He grunts, and I suspect we're both thinking of our brother, still on the bridge as the rest of us check out the mysterious ship. It has to be eating at Mathiras that he doesn't get to go on board with the rest of us. We talked everything over the night before, though, and it was agreed that if someone needed to step in and take control of things, it'd be Mathiras. Everyone likes and respects him.
They're a little terrified of me being in charge of anything. Same with Kaspar.
So Mathiras is on the bridge of The Darkened Eye and Lord Straik is at our back. A new idea occurs to me, and I lean forward to whisper to Kaspar again. "Do you trust him?"
"Who, Straik?" At my agreement, he snorts. "Of course not."
"Then why are we going in first?"
"What other choice do we have?" He grins over his shoulder at me. "Besides, you want to see what's on here as badly as I do."
He's not wrong. Curiosity is killing me.
We get to the end of the tunnel and into the staging room on the other side.

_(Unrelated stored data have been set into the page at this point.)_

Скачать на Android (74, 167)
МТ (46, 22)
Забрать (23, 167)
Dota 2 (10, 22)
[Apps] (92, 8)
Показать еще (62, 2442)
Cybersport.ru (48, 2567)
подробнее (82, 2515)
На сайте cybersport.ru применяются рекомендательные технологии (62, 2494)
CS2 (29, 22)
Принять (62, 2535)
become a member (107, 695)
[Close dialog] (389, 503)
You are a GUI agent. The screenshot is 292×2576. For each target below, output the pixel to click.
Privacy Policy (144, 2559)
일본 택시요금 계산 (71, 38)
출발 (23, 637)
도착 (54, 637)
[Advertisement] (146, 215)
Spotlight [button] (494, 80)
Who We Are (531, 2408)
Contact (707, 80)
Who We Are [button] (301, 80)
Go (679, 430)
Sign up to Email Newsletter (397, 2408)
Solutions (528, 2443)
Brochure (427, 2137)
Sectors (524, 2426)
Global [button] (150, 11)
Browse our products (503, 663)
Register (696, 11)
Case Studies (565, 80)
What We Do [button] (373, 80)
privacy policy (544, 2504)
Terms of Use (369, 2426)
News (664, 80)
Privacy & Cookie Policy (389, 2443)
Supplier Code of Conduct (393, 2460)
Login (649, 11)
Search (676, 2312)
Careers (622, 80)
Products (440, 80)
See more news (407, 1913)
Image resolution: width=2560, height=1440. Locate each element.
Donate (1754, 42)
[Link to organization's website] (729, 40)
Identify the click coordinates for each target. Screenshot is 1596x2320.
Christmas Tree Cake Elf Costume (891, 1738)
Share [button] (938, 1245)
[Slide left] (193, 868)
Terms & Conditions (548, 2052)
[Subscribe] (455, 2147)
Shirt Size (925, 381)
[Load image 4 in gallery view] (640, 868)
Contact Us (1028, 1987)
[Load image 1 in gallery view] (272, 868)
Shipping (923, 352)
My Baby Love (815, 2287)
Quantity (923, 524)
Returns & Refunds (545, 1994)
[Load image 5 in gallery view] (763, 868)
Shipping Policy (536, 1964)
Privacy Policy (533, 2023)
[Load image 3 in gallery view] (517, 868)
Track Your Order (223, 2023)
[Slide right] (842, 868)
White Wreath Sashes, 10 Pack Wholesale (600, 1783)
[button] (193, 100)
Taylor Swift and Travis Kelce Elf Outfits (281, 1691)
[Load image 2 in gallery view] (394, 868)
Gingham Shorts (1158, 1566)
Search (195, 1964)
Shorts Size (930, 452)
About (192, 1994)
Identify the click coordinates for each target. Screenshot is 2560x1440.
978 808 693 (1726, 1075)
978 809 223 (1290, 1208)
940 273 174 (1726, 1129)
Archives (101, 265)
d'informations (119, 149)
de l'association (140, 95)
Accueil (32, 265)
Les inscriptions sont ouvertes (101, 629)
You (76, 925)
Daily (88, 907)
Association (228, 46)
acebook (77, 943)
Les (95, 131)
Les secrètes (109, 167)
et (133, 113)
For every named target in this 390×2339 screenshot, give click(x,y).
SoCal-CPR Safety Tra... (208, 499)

We're now officially on the Buoyant Star, even if we're still breathing The Darkened Eye's oxygen. I peer around me curiously as the others file in behind us. Doesn't feel haunted so far. I glance over at Kaspar, but he's stationed himself at the door of the Star, waiting for the signal.
Lord Straik has his weapons put aside for the moment and his data pad is out. He holds it up to the door and then frowns as an error message flashes across the screen. "I can't synch up with the ship."
"You thought you could?" I look at him in surprise. "Even I'm not that dumb."
He gives me a withering look. "It's one of my family's ships. Of course I should be able to connect with the system. I have access to everything. Or I should." He frowns down at his data pad. "Someone's been tampering with things."
"Let's go tamper back," Kaspar says eagerly. He nods at the door. "Say the word."
"Er, before we race in…do we know how many crew were on this ship when she last left port?" I ask Straik, curious. The bigger the crew is, the more likely the odds for a mutiny.
"Seven," he says. "All very loyal sa'Rin males."
"Huh," is all I say. "Seven crew to operate this enormous ship?"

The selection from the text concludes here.